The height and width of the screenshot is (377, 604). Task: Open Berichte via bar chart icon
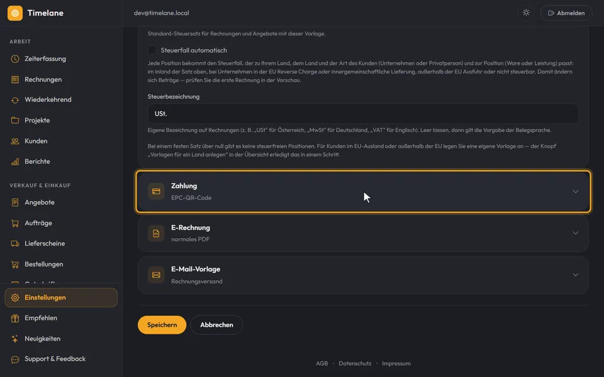click(x=15, y=161)
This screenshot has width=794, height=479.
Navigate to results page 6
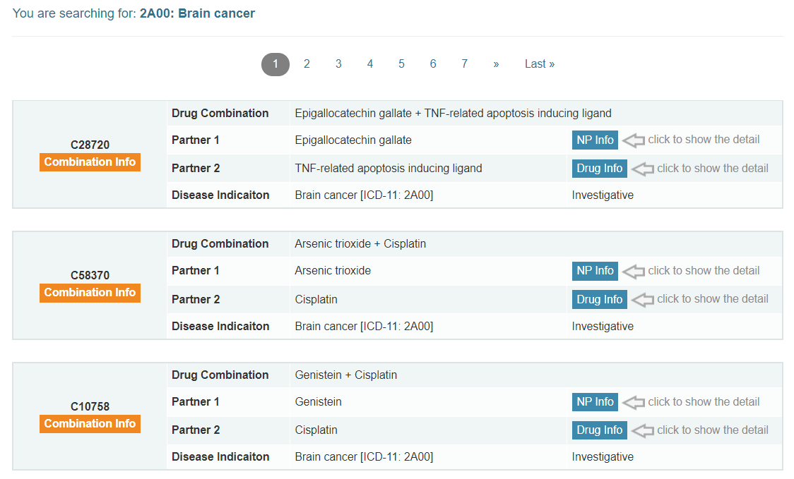click(433, 64)
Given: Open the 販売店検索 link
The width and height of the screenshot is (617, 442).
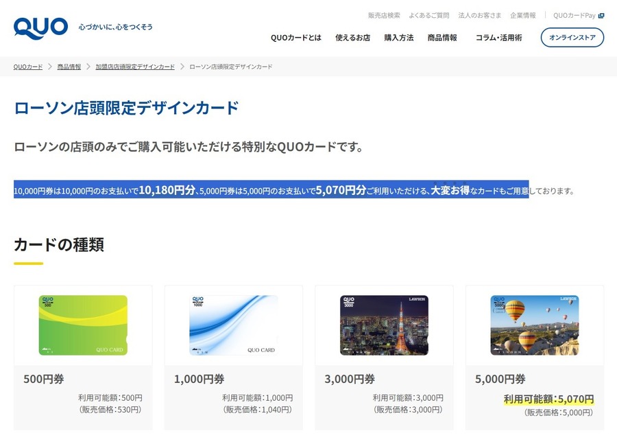Looking at the screenshot, I should click(x=384, y=15).
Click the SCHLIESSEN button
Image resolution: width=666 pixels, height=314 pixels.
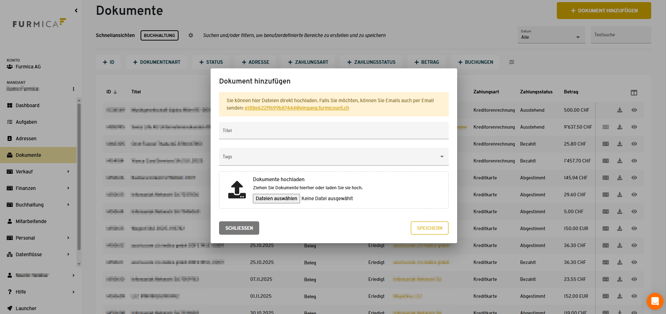pos(239,228)
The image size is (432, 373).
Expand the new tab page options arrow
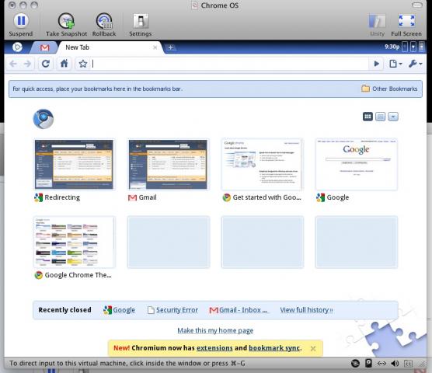tap(393, 117)
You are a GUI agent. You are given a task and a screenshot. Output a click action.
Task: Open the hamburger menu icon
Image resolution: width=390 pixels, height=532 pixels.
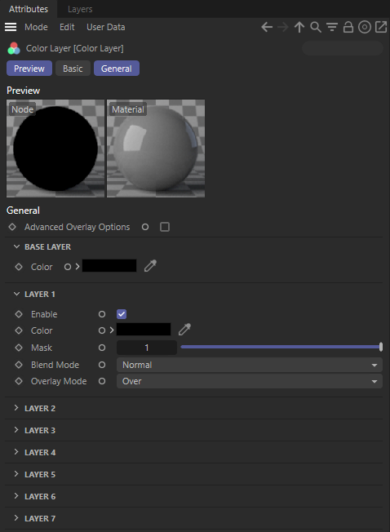11,27
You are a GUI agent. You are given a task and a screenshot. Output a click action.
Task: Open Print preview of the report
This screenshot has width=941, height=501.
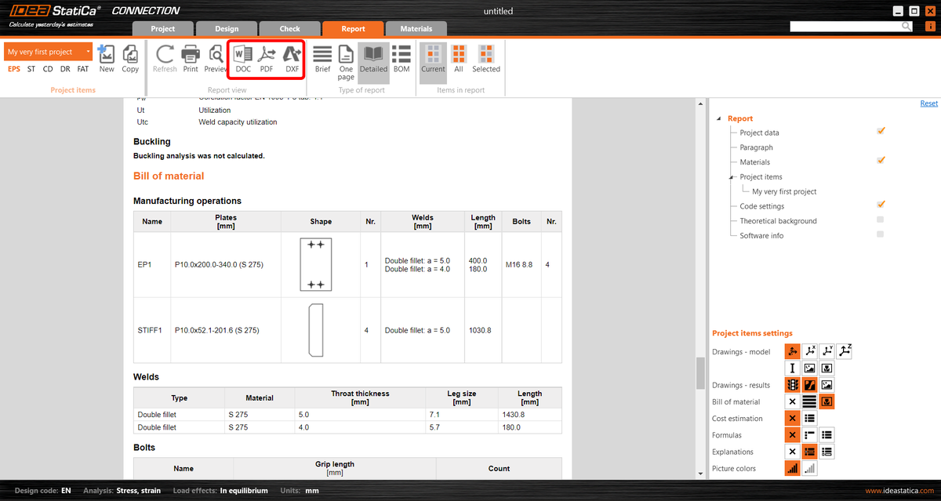point(216,58)
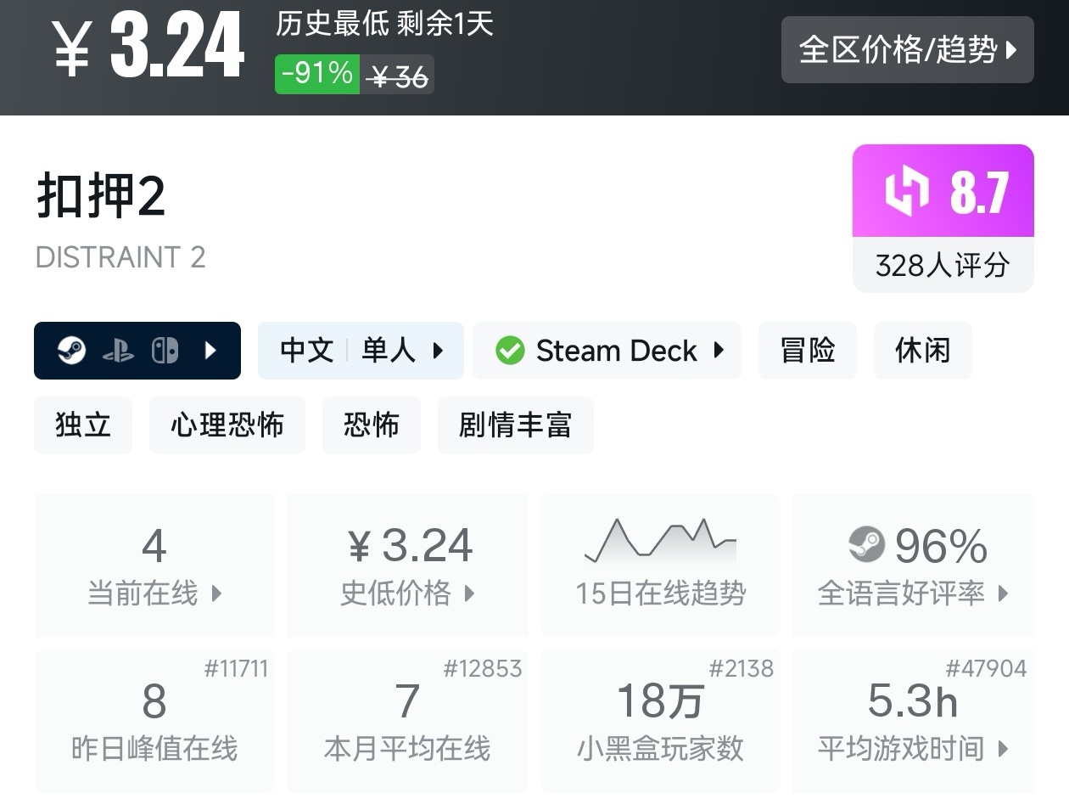The image size is (1069, 810).
Task: Click the green Steam Deck verified checkmark
Action: coord(510,350)
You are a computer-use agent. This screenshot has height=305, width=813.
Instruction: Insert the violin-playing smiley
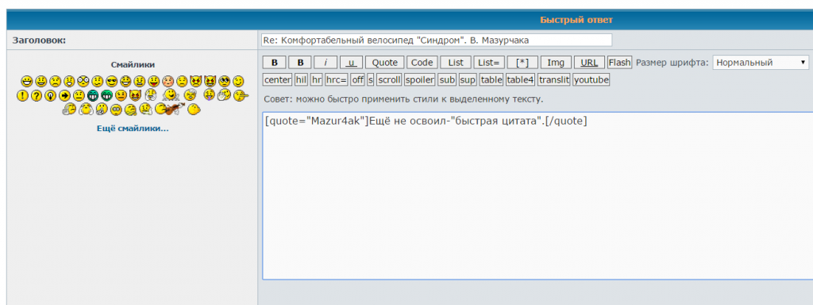point(170,109)
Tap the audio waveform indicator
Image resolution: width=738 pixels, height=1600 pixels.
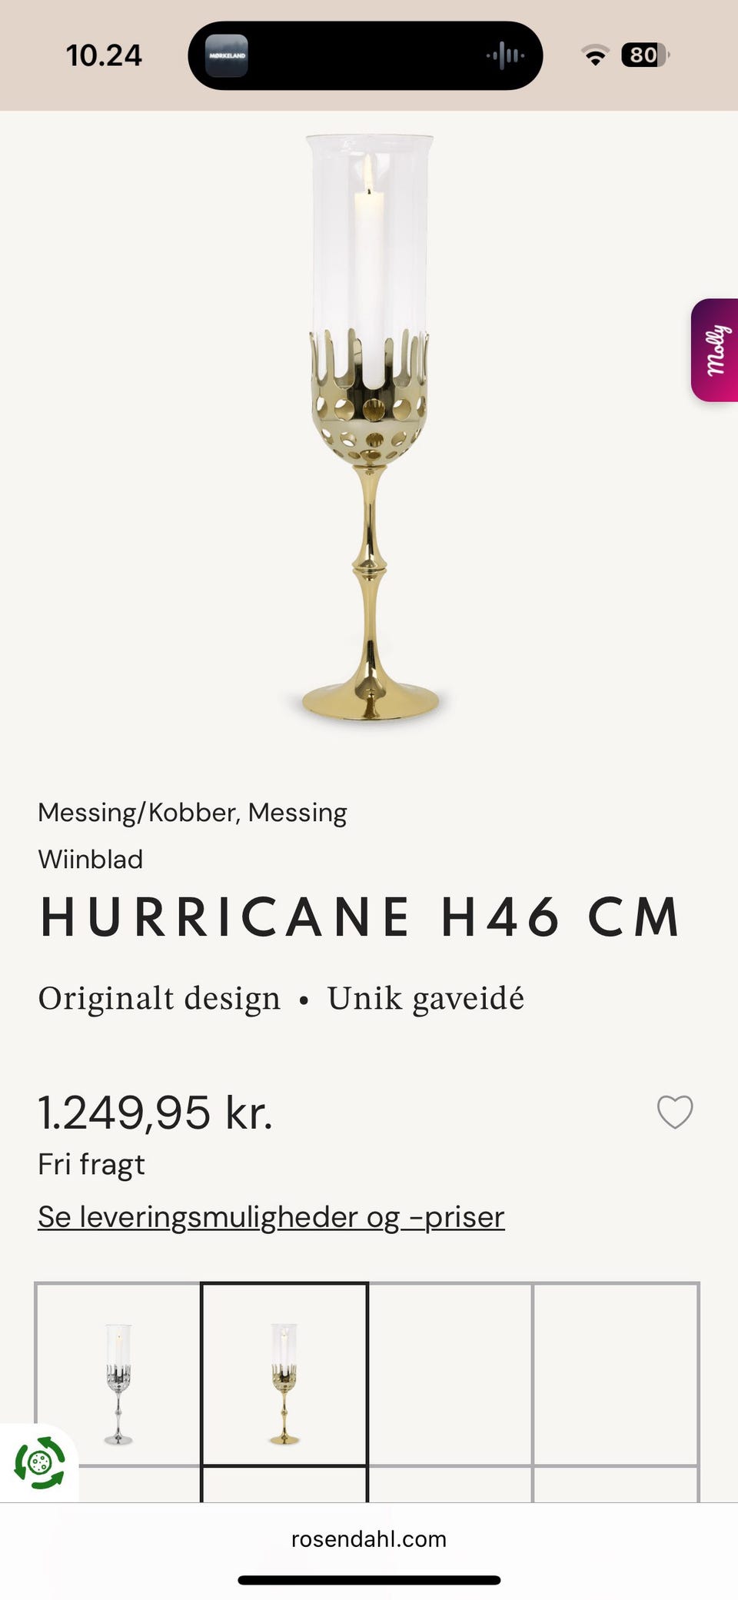pyautogui.click(x=505, y=55)

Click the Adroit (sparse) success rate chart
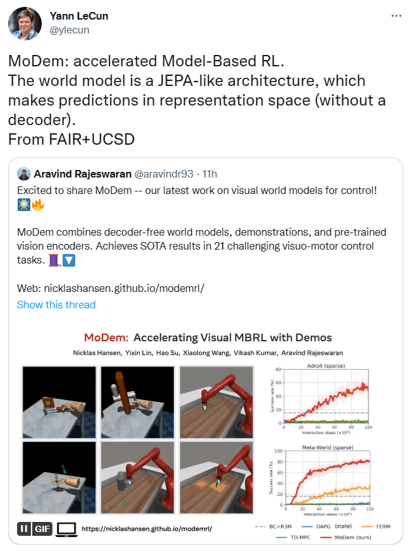(x=327, y=396)
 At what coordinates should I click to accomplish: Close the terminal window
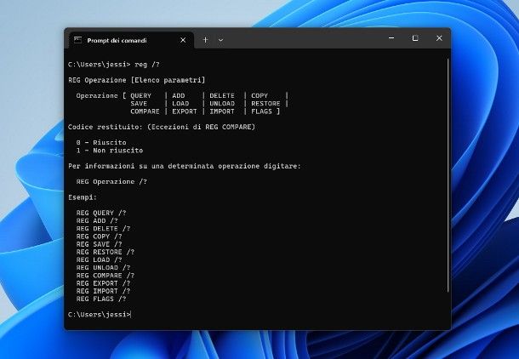pos(438,38)
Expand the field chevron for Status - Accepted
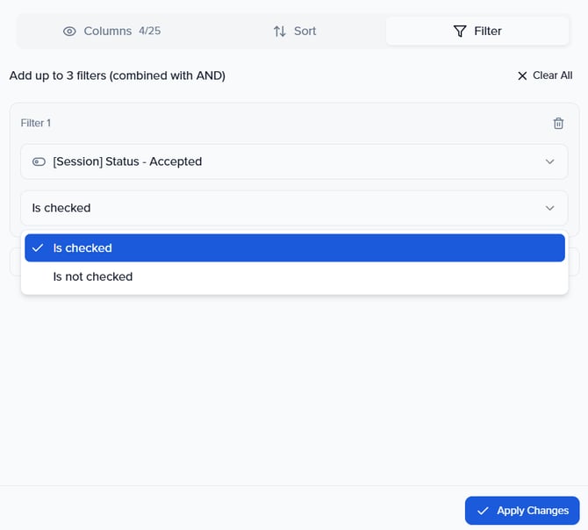 coord(549,162)
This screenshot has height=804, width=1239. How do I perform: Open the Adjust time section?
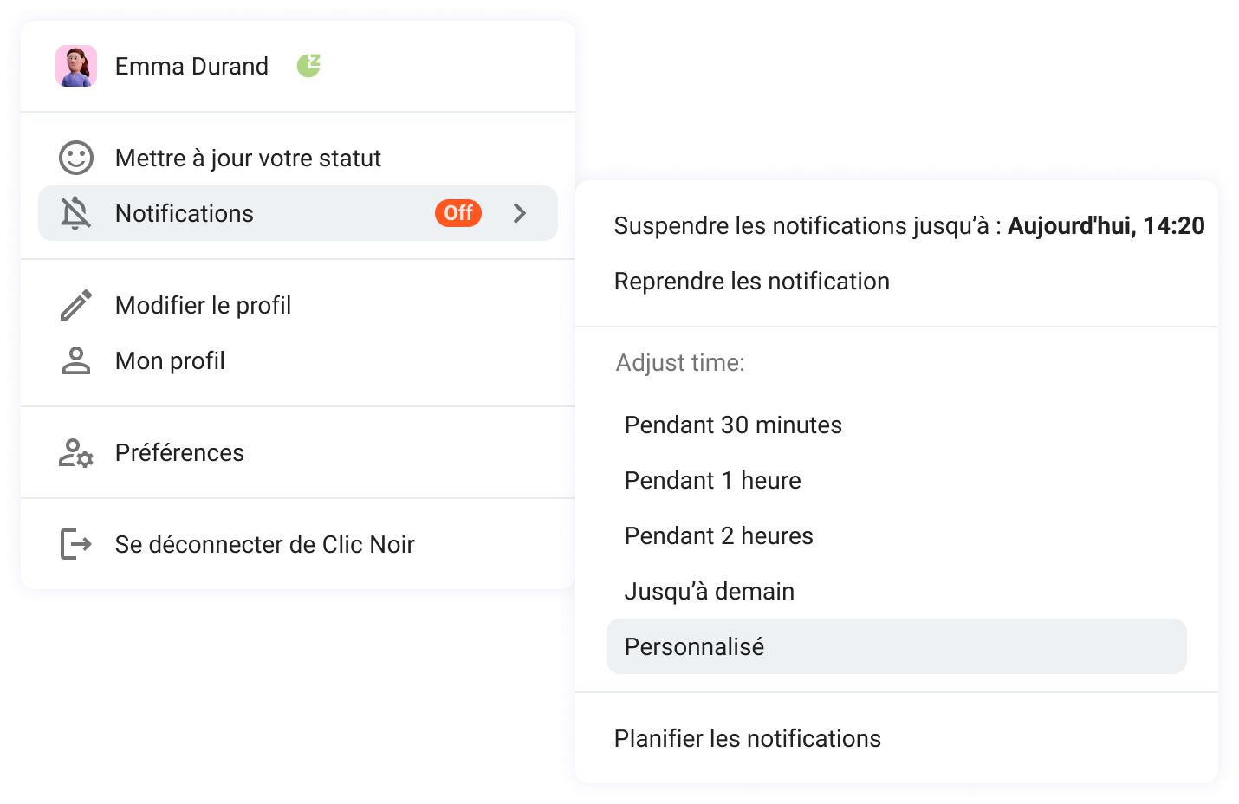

★ ★ ★ ★

* [Required work] Reproduce the material above word for word, from its first line through its last, and omit the pictures.

* [Worked solution]
The height and width of the screenshot is (377, 604). Task: Open Berichte via bar chart icon
click(x=15, y=161)
This screenshot has width=794, height=479.
Navigate to results page 6
click(433, 64)
Given: Open the 販売店検索 link
The width and height of the screenshot is (617, 442).
Looking at the screenshot, I should click(x=384, y=15).
Click the SCHLIESSEN button
Image resolution: width=666 pixels, height=314 pixels.
pos(239,228)
The image size is (432, 373).
Expand the new tab page options arrow
tap(393, 117)
You are a GUI agent. You are given a task and a screenshot. Output a click action.
Task: Open the hamburger menu icon
Image resolution: width=390 pixels, height=532 pixels.
11,27
You are a GUI agent. You are given a task and a screenshot. Output a click action.
Task: Open Print preview of the report
This screenshot has width=941, height=501.
point(216,58)
The image size is (1069, 810).
Task: Click the green Steam Deck verified checkmark
Action: coord(510,350)
You are a computer-use agent. This screenshot has height=305, width=813.
Instruction: Insert the violin-playing smiley
point(170,109)
Tap the audio waveform indicator
Image resolution: width=738 pixels, height=1600 pixels.
pyautogui.click(x=505, y=55)

Click the Adroit (sparse) success rate chart
(x=327, y=396)
 At what coordinates should I click to accomplish: Close the terminal window
pos(438,38)
Expand the field chevron for Status - Accepted
 coord(549,162)
This screenshot has height=804, width=1239. How do I perform: Open the Adjust time section?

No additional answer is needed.